Bond fund managers who bucked a market consensus earlier this year that long-term interest rates and inflation were headed sharply higher have been rewarded with outsize performance during the market switchback of the past few weeks.

Star managers including Scott Minerd at Guggenheim Partners and Stephen Liberatore of Nuveen are riding high in industry league tables, after US Treasury yields plunged as low as 1.25 per cent this week, compared with a peak above 1.7 per cent at the end of March.

Markets have come round to the view that the global economic rebound will soon decelerate, and the US Federal Reserve is unlikely to lose control of inflation.

“Ultimately the market ran too far in front of the recovery,” said Liberatore, lead portfolio manager for Nuveen’s fixed income strategies, whose core impact bond managed accounts have outperformed all their peers since the end of March.

“We are more likely to go below 1 per cent [on the 10-year] than we are to be substantially above 1.5 or 1.75 per cent,” he said.

Two Guggenheim funds managed by Minerd and his team are also among the five best performing intermediate bond funds since the end of the first quarter, according to Morningstar, with total returns above 4 per cent.

At the start of March, when the 10-year note was still four weeks shy of its peak and his funds were receiving a drubbing, Minerd, global chief investment officer at Guggenheim, made the case for contrarians.

“The foregone conclusion today is that long-term rates are on an uninterrupted trajectory higher,” he said then. “History tells us something different.”

Minerd argued vast stimulus from governments and central banks would ultimately result in accumulated savings, which would eventually find a home in financial markets and drive Treasury yields lower.

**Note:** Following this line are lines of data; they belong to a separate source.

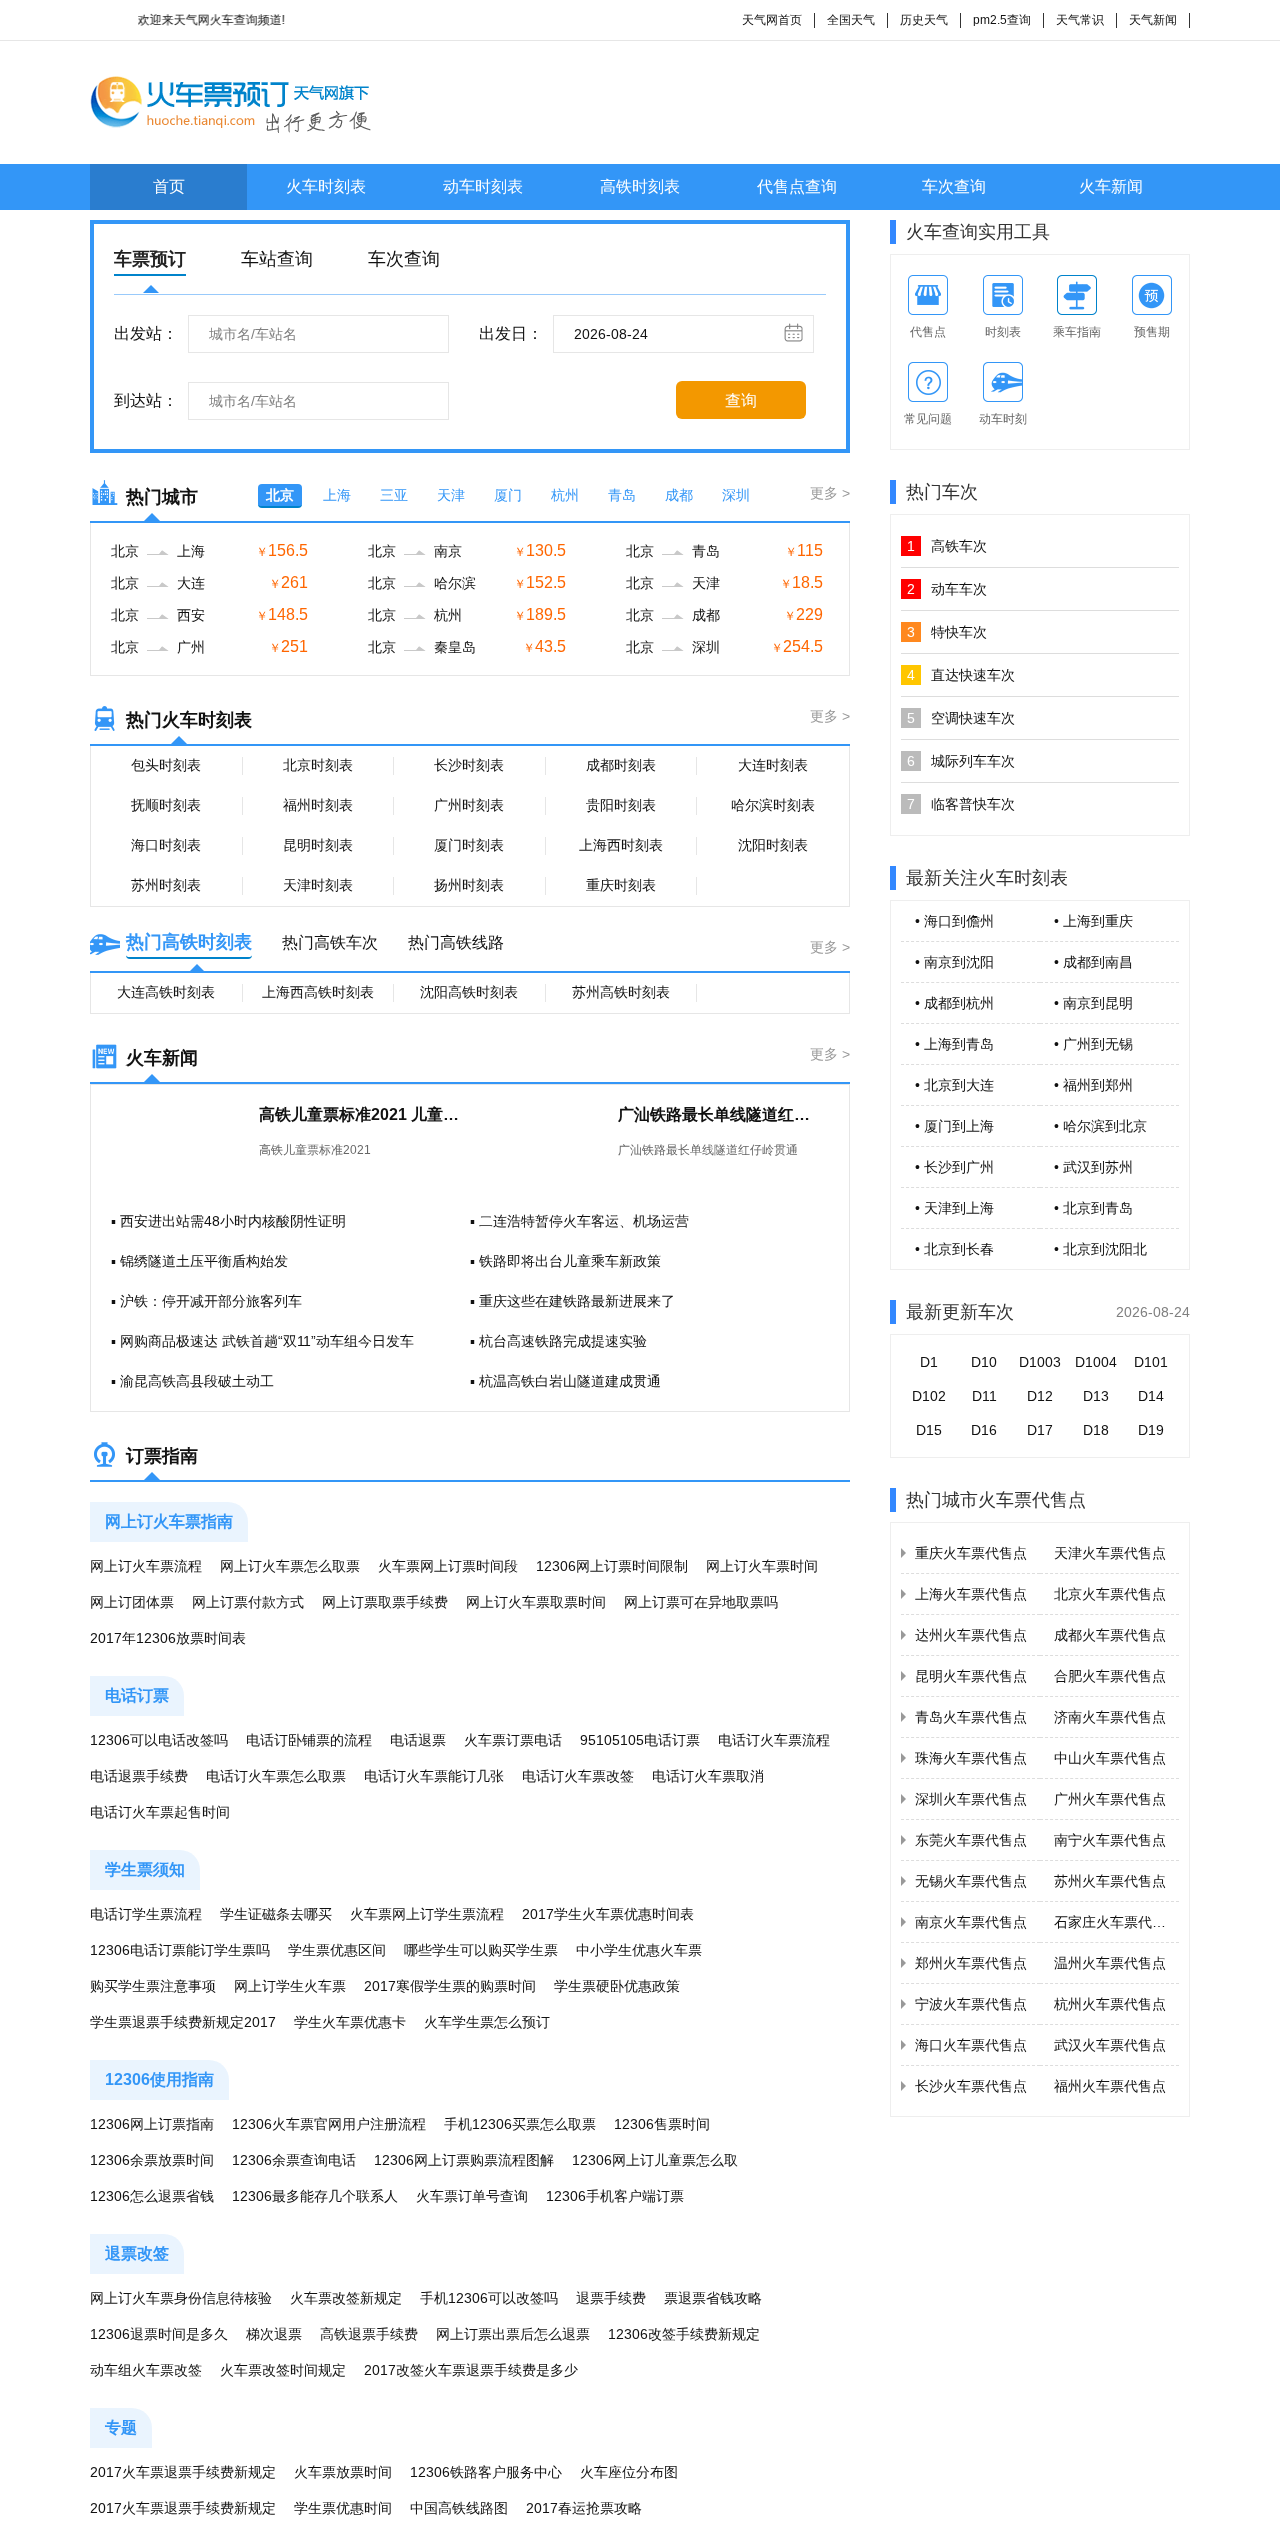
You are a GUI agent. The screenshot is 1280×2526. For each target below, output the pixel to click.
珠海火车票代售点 (971, 1758)
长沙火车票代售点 (971, 2086)
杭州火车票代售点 (1110, 2004)
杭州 (565, 495)
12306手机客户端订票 (615, 2196)
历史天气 (924, 20)
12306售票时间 (662, 2124)
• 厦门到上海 (954, 1126)
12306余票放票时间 (152, 2160)
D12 (1040, 1396)
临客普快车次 (961, 804)
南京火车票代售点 (971, 1922)
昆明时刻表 (318, 845)
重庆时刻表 (621, 885)
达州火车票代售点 (971, 1635)
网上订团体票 (132, 1602)
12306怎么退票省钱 (152, 2196)
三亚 (394, 495)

His funds are now positive for the year and ahead of the Bloomberg Barclays US Aggregate index, the main fixed income benchmark for investors. The Aggregate has recovered 2.6 per cent from the start of April for a total return of minus 0.8 per cent in 2021 so far.

A steady decline in yields since the start of the second quarter accelerated sharply this month, which market participants attributed to a liquidation of short positions by hedge funds and other momentum-orientated traders whose bets had turned against them.

PGIM’s total return bond fund, managed by Robert Tipp, has rebounded 4.15 per cent after a tough first quarter and is now ahead of the benchmark, as he remained steadfast in his view that long-dated Treasuries were headed lower.

“The market was banking on a dovish contingency at the Fed,” Tipp said, who would allow the economy to run hot, pushing up inflation and reducing the value of long-dated bonds. That narrative stalled last month, he said, when Fed officials opened the door to raising rates in 2023, earlier than previously expected.

Mark Lindbloom, who manages the Western Asset core plus bond fund echoed that view. “We do not believe the Fed today, or in the future will sacrifice its credibility” from taming inflation in the 1980s, he said.